** Directions **
With the images removed, reproduce each entry below word for word.
══ Record excerpts ══
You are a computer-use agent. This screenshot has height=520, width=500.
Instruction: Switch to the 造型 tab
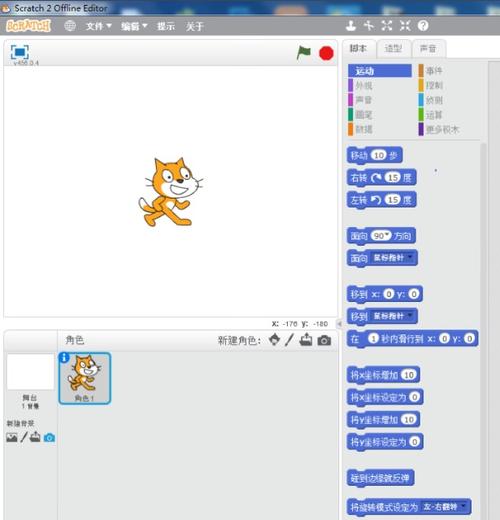pos(394,49)
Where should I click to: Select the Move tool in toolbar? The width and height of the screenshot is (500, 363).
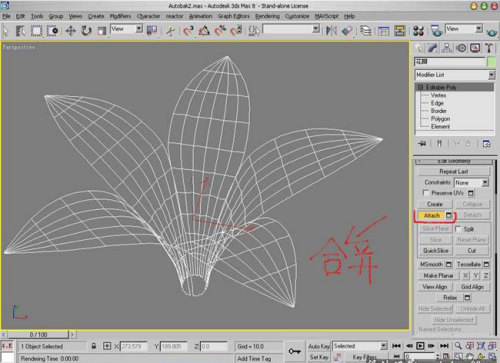[70, 31]

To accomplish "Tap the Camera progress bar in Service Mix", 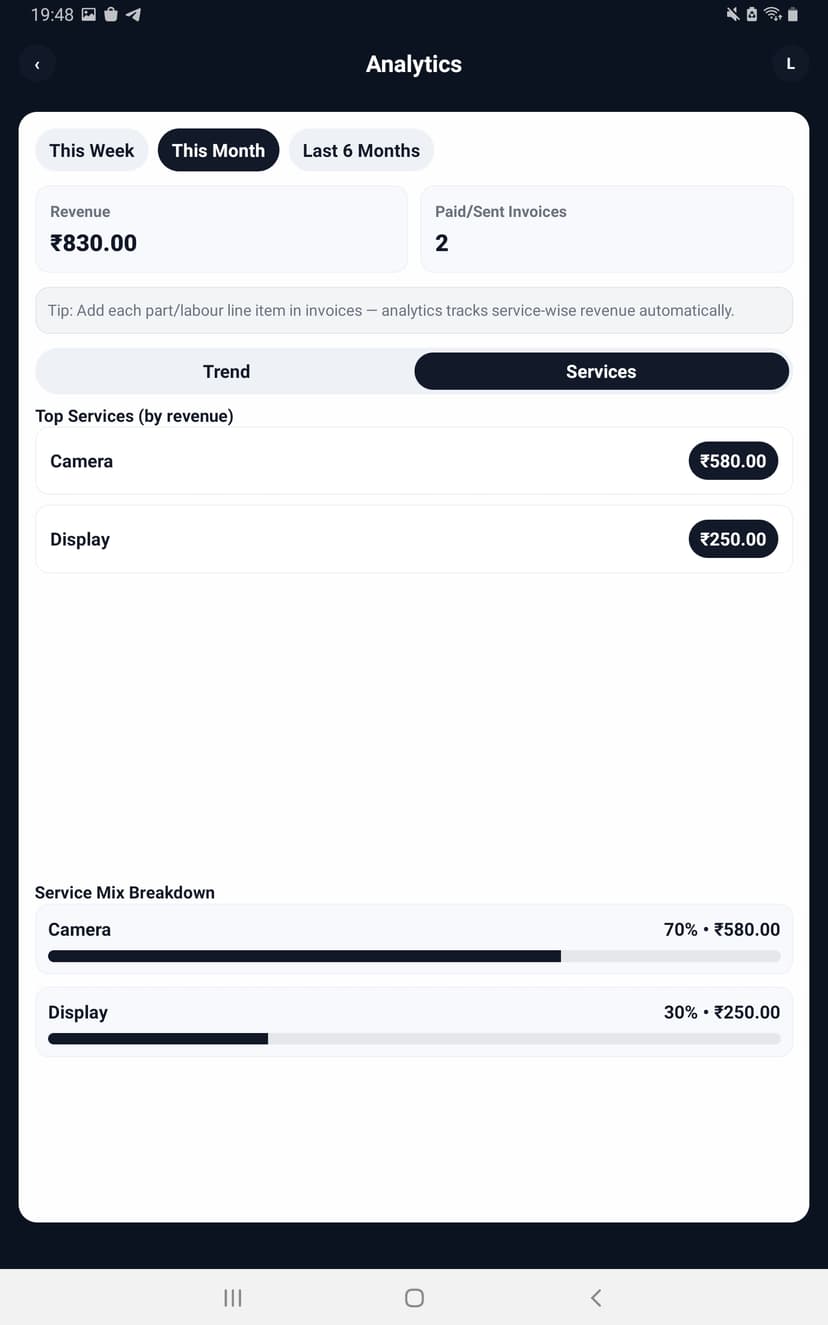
═══
** Result of this task **
You are a computer-use agent. This screenshot has height=520, width=500.
Instruction: Switch to the 造型 tab
pos(394,49)
Where should I click to: Select the Move tool in toolbar? The width and height of the screenshot is (500, 363).
[70, 31]

To accomplish "Tap the Camera progress bar in Service Mix", 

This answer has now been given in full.